No advice followed by advice - I meant no experience sorry, just gut feeling response!

Battleax Sat 11-Nov-17 03:00:23

Oh goodness, yes, be bossy. Your MIL has jumped in with both feet, hasn't she? Meeting three generations of a large family at once isn't exactly the recommended way. Insist on being there as support for him. You might be able to inflict a bit of pace on proceedings, or at least take him off for breathers.

Battleax Sat 11-Nov-17 03:02:23

If he's lived with her ways all his life and he's not desperately communicative (the vibe I'm getting), he really does need some sensible back up.

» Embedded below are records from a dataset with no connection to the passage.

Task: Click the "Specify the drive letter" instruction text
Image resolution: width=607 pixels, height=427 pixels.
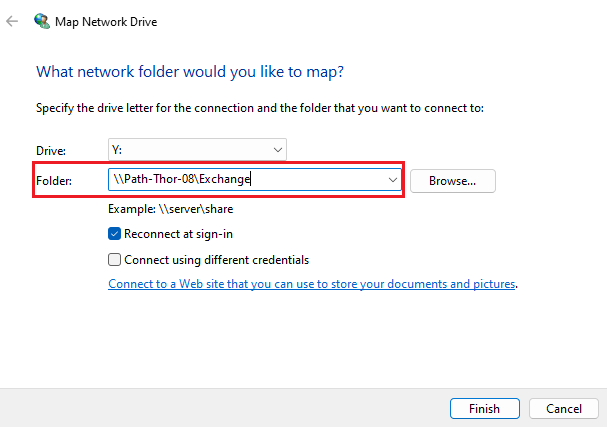Action: pyautogui.click(x=260, y=108)
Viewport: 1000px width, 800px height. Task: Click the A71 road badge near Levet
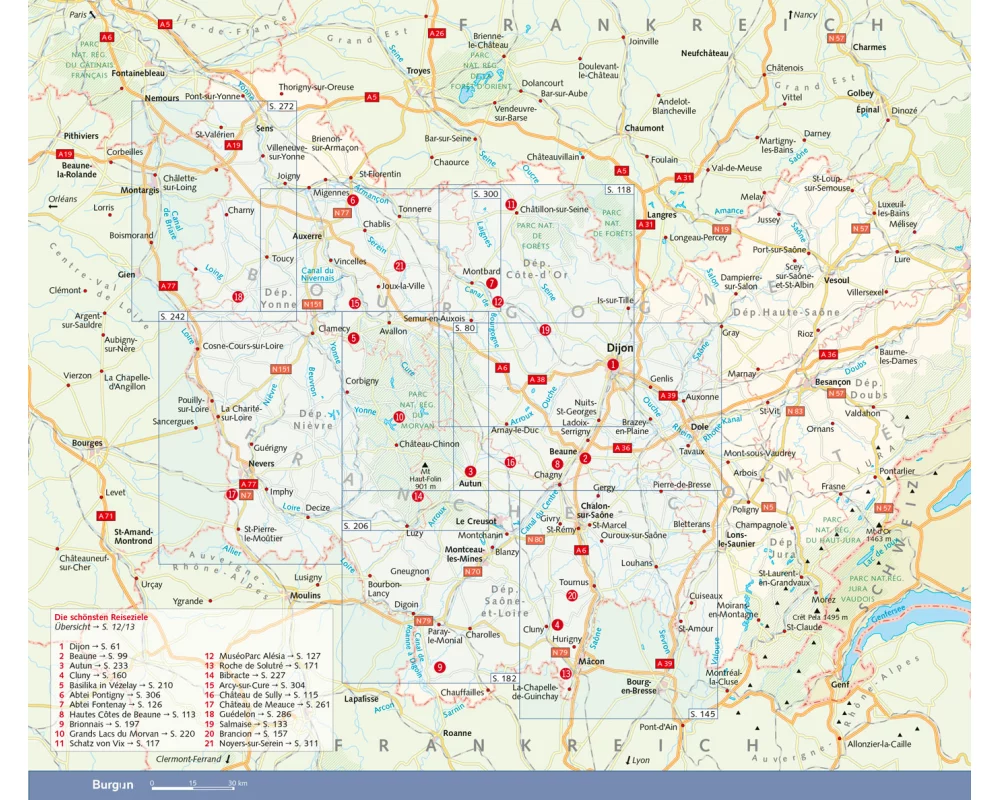tap(106, 516)

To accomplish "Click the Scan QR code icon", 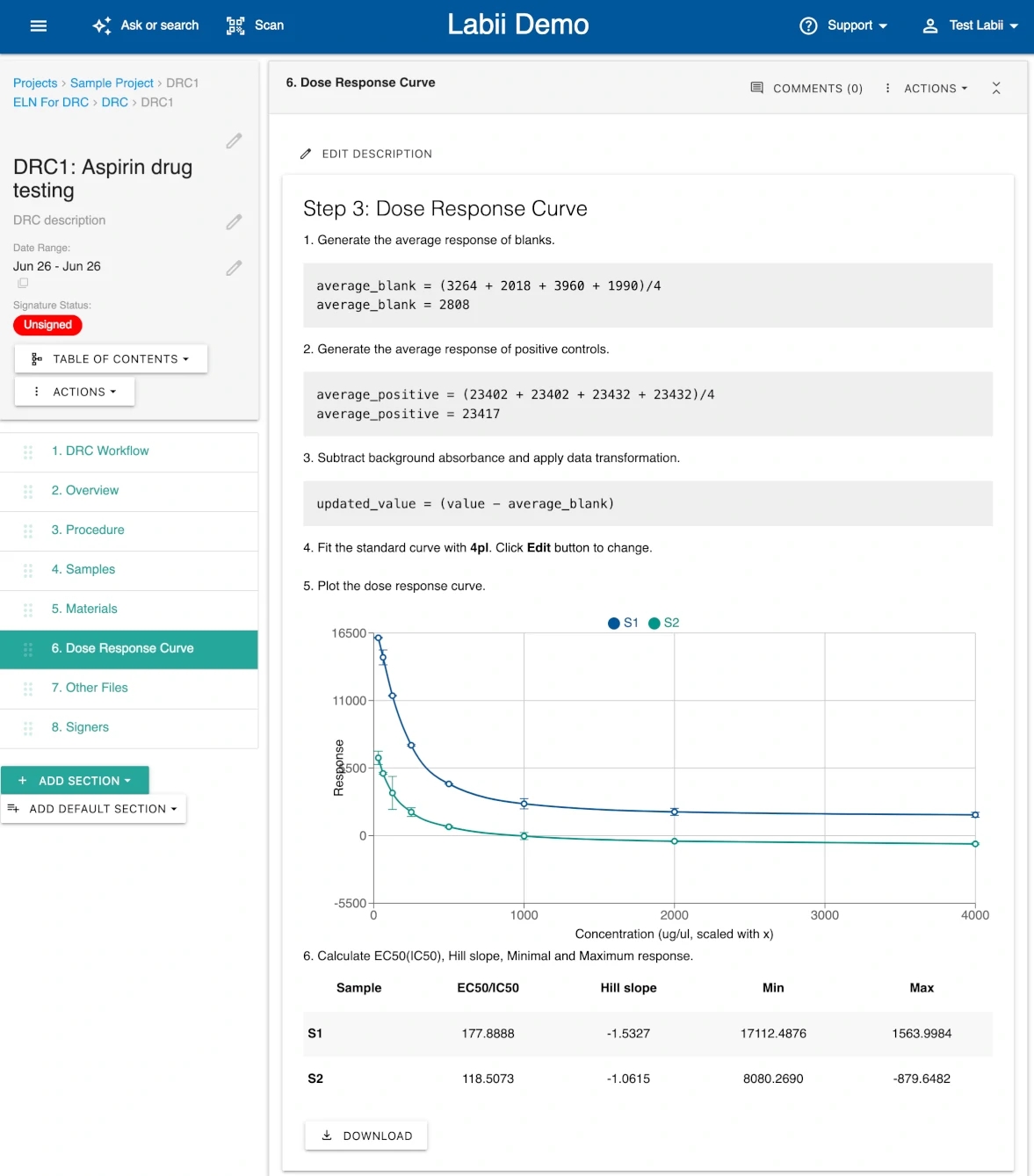I will (235, 25).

alsteff Sat 11-Nov-17 09:54:29

Thanks. It certainly feels like jumping in with both feet but I get the sense this is coming from his sister's side & perhaps she feels more secure with her family around. There's an initial meet I think, for mum & daughter, then 'all in' the next day. FIL is a sensible man & will be trying his best to pace things but even so I'm not sure how much influence he'll really have.
Obviously the opportunities here are potentially so positive but it's definitely going to be emotional overload! It's really come at a time when we personally, have a host of other issues (counselling with preteen, huge work related stress etc..). Oh jeez I'm rambling now!

JustHappy3 Sat 11-Nov-17 12:40:33

I'm sure i've read you're supposed to have counselling and talk things through before you rush off to meet long lost siblings.
There's that thing about sexual attraction he needs to be prepared for at the very least. I'm rubbish - i can't remember which charity it is he should contact but someone here will know.
Anxious that i don't sound like it's a bad thing to meet siblings - just a bit less rushed.

Battleax Sat 11-Nov-17 15:14:06

FIL is a sensible man & will be trying his best to pace things but even so I'm not sure how much influence he'll really have.

Two of you as "ballast" for two of them makes sense then. Just cheerfully insist.

Italiangreyhound Sun 12-Nov-17 18:44:20

How did it go?

After Adoption is a charity that may help.

alsteff Tue 14-Nov-17 15:11:20

Hi, it's this Sunday he's meeting his sister. At the moment I'm trying to heavily influence MIL to tell her daughter about DPs existence ie "you have a full brother" before the big meet but she's quite convinced she wants to tell her face-to-face which I understand in a sense but think is a poor decision. I wonder if the reluctance has a tinge of guilt attached. Currently having visions of DP jumping out of a cake shouting "surprise"!!!! Surely the more factual information beforehand the better as it will give more space to emotions in meeting.